La société civile de Lubero réclame une cartographie claire des positions des FDLR avant toute opération militaire

La société civile du territoire de Lubero, dans la province du Nord-Kivu, appelle les autorités à établir une identification précise des positions des rebelles des FDLR dans cette zone. Cette demande intervient dans un contexte marqué par l’annonce des Forces armées de la République démocratique du Congo (FARDC) du lancement d’une opération visant à traquer ces combattants d’origine rwandaise encore présents sur le territoire congolais.

Le dimanche 29 mars dernier, les FARDC ont officialisé le début d’une opération militaire dont l’objectif est d’obtenir la reddition des FDLR, leur désarmement et leur rapatriement vers le Rwanda. Cette démarche s’inscrit dans le cadre de l’accord de Washington, qui prévoit des garanties de sécurité ainsi qu’un suivi international.

Inquiétudes liées à l’absence de cartographie

Pour la société civile de Lubero, l’un des principaux défis reste l’absence d’une cartographie claire des positions occupées par ces groupes armés. Une situation qui, selon elle, pourrait compliquer la conduite des opérations sur le terrain.

Le président de cette structure locale, Muhindo Tafuteni, estime qu’une identification précise des zones occupées est indispensable afin d’éviter toute confusion entre les différents groupes armés actifs dans la région. 

Selon lui, sans une délimitation claire des positions des FDLR, les opérations militaires pourraient être mal orientées et toucher d’autres groupes locaux qui peuvent être confondus aux FDLR, déroutant la vraie cible de ces opérations.

Il craint également que les Volontaires pour la patrie (VDP) puissent être ciblés au détriment de vrais FDLR.

Muhindo Tafuteni souligne également que, d’après certaines sources locales, les FDLR pourraient être davantage présents dans des zones sous contrôle d’autres forces dont le M23 notamment à Rutshuru, ce qui selon lui, renforce la nécessité d’une cartographie actualisée avant toute intervention.

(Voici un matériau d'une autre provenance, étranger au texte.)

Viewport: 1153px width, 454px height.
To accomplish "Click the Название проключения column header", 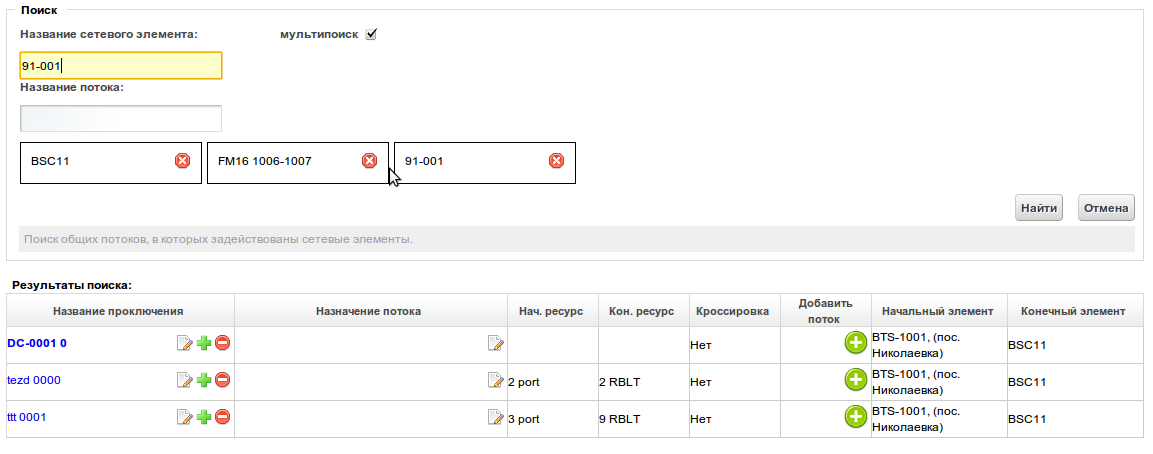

La société civile plaide ainsi pour une meilleure coordination entre les différentes parties prenantes, afin d’assurer l’efficacité des opérations tout en limitant les risques d’erreurs sur le terrain.

Elle suggère qu’une cartographie claire pourrait également faciliter d’éventuels ajustements sécuritaires, notamment dans les zones sous influence d’autres groupes armés, en vue de permettre une traque ciblée des FDLR.